◆ INSTRUÇÕES ◆
A) No texto sobre música de concerto no Brasil, rebatize "Duke Ellington" como "Pixinguinha" e reescreva o trecho começando em "Duke Ellington e" e terminando em "alemão e italiano.".
B) Segundo o texto sobre música de concerto no Brasil, que instrumento D. Pedro I tocava na orquestra da Corte?
C) Retome o texto sobre música de concerto no Brasil e continue-o de onde ele para.

◆ TRECHO CITADO ◆
Trovadores de Berlim |
No Brasil, assim
como na maior parte da Europa, a música de concerto sempre esteve - e, parece,
deverá permanecer - atrelada à tutela oficial. Uso a expressão ‘música de concerto’
porque erudito é palavra que implica em saber profundo, o que não costuma ser o
caso. A música dos trovadores, por exemplo, assim como depois as valsas e
polcas, era essencialmente popular, mas hoje é vista pela ótica clássica,
porque já é história.
Duke Ellington e Orquestra |
E clássica, em si, é
designação que deveria se restringir a um período específico da história da música
ou a compositores da música popular imortalizados pela qualidade, como Tom
Jobim, Duke Ellington, Beatles e Glenn Miller. Esse “erudito” tem razão
histórica aqui no Brasil, e já abordei o assunto antes, mas cabe ressaltar que
palavra tão estranha, que afasta o público leigo, não tem correspondente em
outro idioma que não o tupiniquim. Vide classical
music, musique classique, klassische Music e musica classica, em inglês, francês, alemão e italiano.
Pedro II |
Desde as suas origens,
a música de concerto no Brasil tem dependido das benesses do poder público. É o
Estado que banca a quase totalidade das orquestras sinfônicas que ainda teimam
em sobreviver. No Império, D. Pedro I tinha grande interesse musical. Tanto que
compôs o Hino à Independência: "Já podeis da pátria filhos" (que costumam
pronunciar "fi-ílhos")... Participava regularmente como primeiro - como
não poderia deixar de ser - clarinetista da orquestra da Corte, e estudou com
os melhores nomes da época: Padre José Maurício, Marcos Portugal e Neukomm (ex-aluno
de ninguém menos do que Haydn). Apaixonado pelas artes, D. Pedro chegou a mandar
alguns nobres viverem no andar de baixo do palácio, depois que os músicos
reclamaram de suas instalações. Aos ilustres despejados, o Imperador disse que
com uma penada (ainda não havia sido criada a caneta, e por conseguinte a
canetada) fazia um barão, mas nunca um artista.

◆ TRECHOS DOS ITENS ◆
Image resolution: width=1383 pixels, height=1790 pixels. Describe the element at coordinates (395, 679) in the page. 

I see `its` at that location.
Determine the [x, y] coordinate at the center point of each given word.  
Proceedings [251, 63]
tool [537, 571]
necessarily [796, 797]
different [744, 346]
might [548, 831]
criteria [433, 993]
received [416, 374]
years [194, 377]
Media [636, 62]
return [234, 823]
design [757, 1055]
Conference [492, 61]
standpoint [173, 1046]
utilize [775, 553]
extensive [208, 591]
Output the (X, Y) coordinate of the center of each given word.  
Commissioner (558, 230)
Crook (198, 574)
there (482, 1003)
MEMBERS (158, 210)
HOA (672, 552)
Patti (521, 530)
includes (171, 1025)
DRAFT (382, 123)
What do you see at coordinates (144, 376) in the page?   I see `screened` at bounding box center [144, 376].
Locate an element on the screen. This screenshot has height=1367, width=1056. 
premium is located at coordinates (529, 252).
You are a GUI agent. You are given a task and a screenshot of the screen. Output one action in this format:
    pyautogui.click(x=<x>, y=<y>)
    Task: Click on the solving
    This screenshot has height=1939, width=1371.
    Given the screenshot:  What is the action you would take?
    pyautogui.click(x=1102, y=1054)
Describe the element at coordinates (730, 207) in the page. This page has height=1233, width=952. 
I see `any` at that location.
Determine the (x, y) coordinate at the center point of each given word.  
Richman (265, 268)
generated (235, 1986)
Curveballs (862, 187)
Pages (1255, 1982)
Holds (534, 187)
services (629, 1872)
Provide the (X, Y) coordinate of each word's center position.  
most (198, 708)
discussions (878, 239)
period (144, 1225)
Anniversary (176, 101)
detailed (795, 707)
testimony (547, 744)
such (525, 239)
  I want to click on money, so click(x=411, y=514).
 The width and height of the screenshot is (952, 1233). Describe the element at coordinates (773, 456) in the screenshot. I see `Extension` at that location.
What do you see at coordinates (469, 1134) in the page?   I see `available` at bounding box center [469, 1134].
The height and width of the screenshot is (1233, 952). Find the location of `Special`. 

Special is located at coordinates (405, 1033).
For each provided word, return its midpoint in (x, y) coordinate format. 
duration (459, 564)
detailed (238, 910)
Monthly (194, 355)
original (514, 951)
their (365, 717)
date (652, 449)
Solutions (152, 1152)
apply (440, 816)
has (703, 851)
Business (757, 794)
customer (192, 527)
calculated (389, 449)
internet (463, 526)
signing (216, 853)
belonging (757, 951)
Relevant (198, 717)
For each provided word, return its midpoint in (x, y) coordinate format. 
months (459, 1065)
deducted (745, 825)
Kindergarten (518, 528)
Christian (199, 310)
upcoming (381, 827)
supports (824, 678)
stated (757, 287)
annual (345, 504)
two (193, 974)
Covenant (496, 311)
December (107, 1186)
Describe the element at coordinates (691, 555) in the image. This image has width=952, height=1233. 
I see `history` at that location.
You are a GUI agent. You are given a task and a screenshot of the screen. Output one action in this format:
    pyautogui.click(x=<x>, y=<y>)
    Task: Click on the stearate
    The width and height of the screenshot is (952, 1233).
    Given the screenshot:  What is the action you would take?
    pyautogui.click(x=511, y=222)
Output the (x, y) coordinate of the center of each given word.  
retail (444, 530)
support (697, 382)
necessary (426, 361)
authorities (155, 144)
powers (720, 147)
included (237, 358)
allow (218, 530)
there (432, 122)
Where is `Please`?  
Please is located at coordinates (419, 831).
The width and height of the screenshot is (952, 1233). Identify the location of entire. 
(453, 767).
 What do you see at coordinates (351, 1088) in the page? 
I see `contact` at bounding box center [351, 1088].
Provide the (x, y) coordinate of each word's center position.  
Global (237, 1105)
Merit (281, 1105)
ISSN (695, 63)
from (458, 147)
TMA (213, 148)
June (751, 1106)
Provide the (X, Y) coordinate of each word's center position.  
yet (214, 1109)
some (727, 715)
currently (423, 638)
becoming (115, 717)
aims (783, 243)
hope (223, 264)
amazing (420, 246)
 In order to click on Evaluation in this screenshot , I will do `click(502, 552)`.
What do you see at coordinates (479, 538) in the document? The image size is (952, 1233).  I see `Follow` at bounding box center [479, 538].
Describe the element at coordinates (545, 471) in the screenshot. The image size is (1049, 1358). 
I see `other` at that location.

◆ RESPOSTAS ◆
A)
Pixinguinha e Orquestra |
E clássica, em si, é
designação que deveria se restringir a um período específico da história da música
ou a compositores da música popular imortalizados pela qualidade, como Tom
Jobim, Pixinguinha, Beatles e Glenn Miller. Esse “erudito” tem razão
histórica aqui no Brasil, e já abordei o assunto antes, mas cabe ressaltar que
palavra tão estranha, que afasta o público leigo, não tem correspondente em
outro idioma que não o tupiniquim. Vide classical
music, musique classique, klassische Music e musica classica, em inglês, francês, alemão e italiano.

B) Clarinete.

C)
Salão Imperial de Música - Petrópolis (detalhe) |
No Palácio Imperial de
Petrópolis, hoje Museu Imperial, turistas apinham-se para observar as relíquias
de nosso Império (principalmente os norte-americanos, embasbacados diante de
coroas e cetros, inconformados por não terem tido um rei, à imagem e semelhança
de sua pátria-mãe, a Inglaterra). Entre móveis e utensílios, têm lugar de
destaque no Museu cravos, espinetas e harpas, uma vez que não havendo sequer
uma vitrola, à época, à nobreza restava curtir ao vivo nos palácios as últimas
do hit-parade europeu - fidalgos e
viajantes mais abastados traziam partituras em suas bagagens. A tradição imperial
parece quase ter continuado: o jovem Dom Joãozinho de Orleans e Bragança fez
prova para ingresso (era crooner de
boate) na Ordem dos Músicos junto comigo, nos idos de 1971, com direito a loas: era o “sangue azul” na entidade.
Brasílio Itiberê |
O Império, é verdade,
foi um grande mecenato (com o chapéu do povo). Entre os músicos amparados pela
Corte está um quase desconhecido do grande público, o paranaense Brasílio
Itiberê (1846/1913), autor da famosa composição Sertaneja. Inicialmente, o
Imperador premiou Itiberê com uma carreira diplomática, mandando-o à Prússia e
depois à Itália, para aprimorar seus estudos musicais. Depois de algumas viagens
pela América Latina, Itiberê morreu em Berlim, sufocado pelo carma das medalhas
e galardões de sua vida: teve um acesso de insolação, durante um interminável
desfile militar sob sol escaldante, caindo duro e fechando o paletó bem perto do
kaiser Guilherme II.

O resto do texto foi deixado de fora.